Aufgaben
[1] Wo liegen laut dem Auszug die Schulen, in denen das Training startete?
[2] Schreibe alles vom Beginn der Datensätze bis einschließlich der Zeile, die „pyautogui.click(x=1409, y=524)“ enthält, unverändert ab.

Auszug
_____

Zudem kommt es nicht selten vor, dass wir die Planung mit dem Start des Trainings komplett über den Haufen schmeißen können, da sich die Rahmenbedingungen verändert haben. Dies kann zum einen daran liegen, dass wir zehn Schüler weniger haben als ursprünglich gedacht, da sie beispielsweise ihre Schulgebühren noch nicht gezahlt haben oder aktuell Klausuren schreiben. Andererseits wird der Platz, den wir normalerweise zur Verfügung haben, ausgerechnet dann für ein Fußballtraining genutzt, was manchmal ein wenig nervenauftreibend sein kann. Hinzu kommen noch andere Faktoren – wie schlechtes Wetter, bei dem ein Training unmöglich durchführbar ist, oder dass  ein Schulteam erst gar nicht auftaucht.“

 

Der Trainingsstart in den Schulen:

„Der Trainingsstart in den Schulen in Juja und Umgebung verlief wechselhaft. Die Bilanz ist  überwiegend positiv und die Schulen waren vorbereitet. Allerdings hatten wir in zwei Schulen ein paar organisatorische Probleme, wodurch der Start ein wenig stotternd war. Wir mussten bereits eine Schule wechseln, da sie es nicht geschafft haben, die Rahmenbedingungen zu schaffen – in dem Fall, die Mannschaft aus Jungs und Mädchen bereit- und freizustellen. Dies finde ich ziemlich schade, vor allem für die Schüler und Schülerinnen.

_____

Material zur Aufgabe
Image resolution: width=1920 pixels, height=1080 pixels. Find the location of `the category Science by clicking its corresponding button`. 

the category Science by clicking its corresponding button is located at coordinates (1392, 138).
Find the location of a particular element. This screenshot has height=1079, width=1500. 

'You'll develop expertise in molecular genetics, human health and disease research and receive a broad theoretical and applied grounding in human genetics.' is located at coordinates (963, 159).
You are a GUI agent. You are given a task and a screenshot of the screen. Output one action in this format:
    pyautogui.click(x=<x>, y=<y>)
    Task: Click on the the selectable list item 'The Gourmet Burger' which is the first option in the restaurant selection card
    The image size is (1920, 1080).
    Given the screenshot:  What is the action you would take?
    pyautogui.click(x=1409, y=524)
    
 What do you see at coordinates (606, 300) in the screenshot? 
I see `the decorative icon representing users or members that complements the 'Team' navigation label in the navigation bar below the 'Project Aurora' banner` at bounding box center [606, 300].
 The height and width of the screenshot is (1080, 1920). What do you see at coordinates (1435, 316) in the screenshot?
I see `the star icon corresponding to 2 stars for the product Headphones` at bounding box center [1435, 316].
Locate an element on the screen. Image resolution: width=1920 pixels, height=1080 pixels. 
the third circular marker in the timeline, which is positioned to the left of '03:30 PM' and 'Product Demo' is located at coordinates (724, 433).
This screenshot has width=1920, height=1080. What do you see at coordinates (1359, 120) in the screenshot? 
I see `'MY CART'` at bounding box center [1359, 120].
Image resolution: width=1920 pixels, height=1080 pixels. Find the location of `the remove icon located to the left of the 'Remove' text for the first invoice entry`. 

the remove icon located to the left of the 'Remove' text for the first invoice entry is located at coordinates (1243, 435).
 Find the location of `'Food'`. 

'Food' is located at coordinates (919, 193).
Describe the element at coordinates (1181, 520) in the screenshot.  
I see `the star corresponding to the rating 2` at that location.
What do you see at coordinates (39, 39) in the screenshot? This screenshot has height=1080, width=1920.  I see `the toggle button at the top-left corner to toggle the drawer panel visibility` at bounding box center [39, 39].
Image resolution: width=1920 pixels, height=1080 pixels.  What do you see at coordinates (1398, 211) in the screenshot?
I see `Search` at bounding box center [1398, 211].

_____

Lösungen
[1] In Juja und Umgebung.

[2]
Image resolution: width=1920 pixels, height=1080 pixels. Find the location of `the category Science by clicking its corresponding button`. 

the category Science by clicking its corresponding button is located at coordinates (1392, 138).
Find the location of a particular element. This screenshot has height=1079, width=1500. 

'You'll develop expertise in molecular genetics, human health and disease research and receive a broad theoretical and applied grounding in human genetics.' is located at coordinates (963, 159).
You are a GUI agent. You are given a task and a screenshot of the screen. Output one action in this format:
    pyautogui.click(x=<x>, y=<y>)
    Task: Click on the the selectable list item 'The Gourmet Burger' which is the first option in the restaurant selection card
    The image size is (1920, 1080).
    Given the screenshot:  What is the action you would take?
    pyautogui.click(x=1409, y=524)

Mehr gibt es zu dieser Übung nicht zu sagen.